- _Problems_
1: Copy the passage on Indian aesthetics starting at "In the aesthetic" and ending at "according to wabi-sabi.", and substitute "poetic theory" for each occurrence of "poetics".
2: For each statement below, say whether it agrees with the passage on Indian aesthetics, and quote the words that decide it. (a) The Natya Shastra holds that entertainment is the primary goal of the arts. (b) Abhinavagupta was a Kashmiri philosopher. (c) Bhartrhari belonged to the 9th century.

- _Passage to read_
The Indian aesthetics tradition traces to the Vedic era texts of Hinduism. The Aitareya Brahmana (~1000 BCE) in section 6.27, for example, states the arts are a refinement of the self (atma-samskrti).[32] The oldest surviving complete Sanskrit manuscript that discusses a theory of aesthetics is of Natya Shastra, estimated to have been complete between 200 BCE and 200 CE.[33] This theory is called rasa in the text. Rasa is an ancient concept in Indian arts about the aesthetic flavor of any visual, literary or musical work, that evokes an emotion or feeling in the reader or audience, but that cannot be described.[34] According to the Natya shastra, the goal of arts is to empower aesthetic experience, deliver emotional rasa (juice, taste). In many cases, art aims to produce repose and relief for those exhausted with labor, or distraught with grief, or laden with misery, or struck by austere times.[32] Yet entertainment is an effect, but not the primary goal of arts according to Natya shastra. The primary goal is to create rasa so as to lift and transport the spectators, unto the expression of ultimate reality and transcendent values.[35][36]

The most complete exposition of aesthetics in drama, songs and other performance arts is found in the works of the Kashmiri Shaivite-Hindu philosopher Abhinavagupta (c. 1000 CE).[34][35][36] Abhinavagupta's analysis of Natyasastra is notable for its extensive discussion of aesthetic and ontological questions.[37][38]

The concept of rasa is fundamental to many forms of Indian arts including dance, music, theatre, painting, sculpture, and literature, the interpretation and implementation of a particular rasa differs between different styles and schools.[39][40][41] In Indian classical music, each raga is an inspired creation for a specific mood, where the musician or ensemble creates the rasa in the listener.[42][43]

In the aesthetic theories of Indian poetics, its ancient scholars discuss both what is stated and how it is stated (words, grammar, rhythm), suggesting that the meaning of the text and the experience of rasa are both important.[41] Among the most celebrated in Hindu traditions on the theory of poetics and literary works, are 5th-century Bhartrhari and the 9th-century Anandavardhana, but the theoretical tradition on integrating rasa into literary artworks likely goes back to a more ancient period. This is generally discussed under the Indian concepts of Dhvani, Sabdatattva and Sphota.[44][41][45]

In the Indian theories on sculpture and architecture (Shilpa Shastras), the rasa theories, in part, drive the forms, shapes, arrangements and expressions in images and structures.[46][47]

Japanese pottery and porcelain are often made according to wabi-sabi.

- _Dataset entries_
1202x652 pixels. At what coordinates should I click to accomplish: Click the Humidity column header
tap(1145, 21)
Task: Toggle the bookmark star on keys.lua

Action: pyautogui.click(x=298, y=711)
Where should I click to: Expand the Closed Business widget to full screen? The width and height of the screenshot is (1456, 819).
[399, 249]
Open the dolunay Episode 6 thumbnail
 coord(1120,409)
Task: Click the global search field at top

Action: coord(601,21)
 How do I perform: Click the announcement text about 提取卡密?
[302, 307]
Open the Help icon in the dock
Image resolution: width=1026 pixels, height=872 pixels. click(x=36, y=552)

- _The responses_
1:
In the aesthetic theories of Indian poetic theory, its ancient scholars discuss both what is stated and how it is stated (words, grammar, rhythm), suggesting that the meaning of the text and the experience of rasa are both important.[41] Among the most celebrated in Hindu traditions on the theory of poetic theory and literary works, are 5th-century Bhartrhari and the 9th-century Anandavardhana, but the theoretical tradition on integrating rasa into literary artworks likely goes back to a more ancient period. This is generally discussed under the Indian concepts of Dhvani, Sabdatattva and Sphota.[44][41][45]

In the Indian theories on sculpture and architecture (Shilpa Shastras), the rasa theories, in part, drive the forms, shapes, arrangements and expressions in images and structures.[46][47]

Japanese pottery and porcelain are often made according to wabi-sabi.

2:
(a) No: "Yet entertainment is an effect, but not the primary goal of arts according to Natya shastra."
(b) Yes: "the Kashmiri Shaivite-Hindu philosopher Abhinavagupta (c. 1000 CE)"
(c) No: "5th-century Bhartrhari and the 9th-century Anandavardhana"